— START Text segment —

4 Coordinate reference systems

Each spatial data has a defined location in space which is most often input through coordinates. Coordinates in some spatial reference system (SRS) or coordinate reference system (CRS) are on a sphere or ellipsoid, or in a projection.

4.1 Geographic coordinate reference system

The geographic coordinate reference system is a geometric model which defines:

• The model of Earth’s shape (e.g., ellipsoid with parameters a and e, large axis and first numerical eccentricity);

• The prime meridian (usually the Greenwich meridian by default);

• Geodetic datum.

Coordinates on the geographic coordinate reference system are usually curvilinear (or ellipsoidal rectangular), geodetic length (\((\lambda)\) longitude) and geodetic width ((\(\mathrm{\phi}\)) latitude); additionally height h can also be given, Figure 4.1.

— END Text segment —
— START Given data —

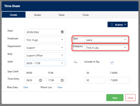This screenshot has height=106, width=140.
Task: Click the 7.6000 hours input field
Action: pyautogui.click(x=119, y=80)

— END Given data —

### Work instructions
A: Answer these from the passage on coordinate reference systems:
(i) Which meridian is usually the default prime meridian?
(ii) Which two parameters are given as an example for an ellipsoid used to model Earth's shape?
(iii) Besides longitude and latitude, what may also be given?
B: Pick up the passage on coordinate reference systems after its final sentence and continue it.

### Exercise results
A:
(i) The Greenwich meridian.
(ii) a and e, the large axis and the first numerical eccentricity.
(iii) Height h.

B:
Figure 4.1: Curvilinear coordinates for a point: geodetic length (\(*λ*\)) and geodetic width (\(*φ*\)). Coordinates are given on an ellipsoid with parameters a for the large semiaxis and b for the small semiaxis. Rectangular ellipsoid coordinates are marked in green. (Adapted from Krishnavedal (Own work) CC BY-SA 3.0)

Geodetic width (latitude) is the angle between the normal on the ellipsoid in the observed point and the equatorial plane. The geodetic length (longitude) is the angle between the meridian of the observed point and the prime meridian, usually taken to be the Greenwich meridian.

The ellipsoid used to approximate Earth’s shape is a bi-axial ellipsoid, defined by two linearly independent parameters, e.g., by the large and small semiaxis (a, b), by the large axis and flattening (a, f), or by the large axis and first numerical eccentricity (a, e). Some parameters are given in Table 4.1.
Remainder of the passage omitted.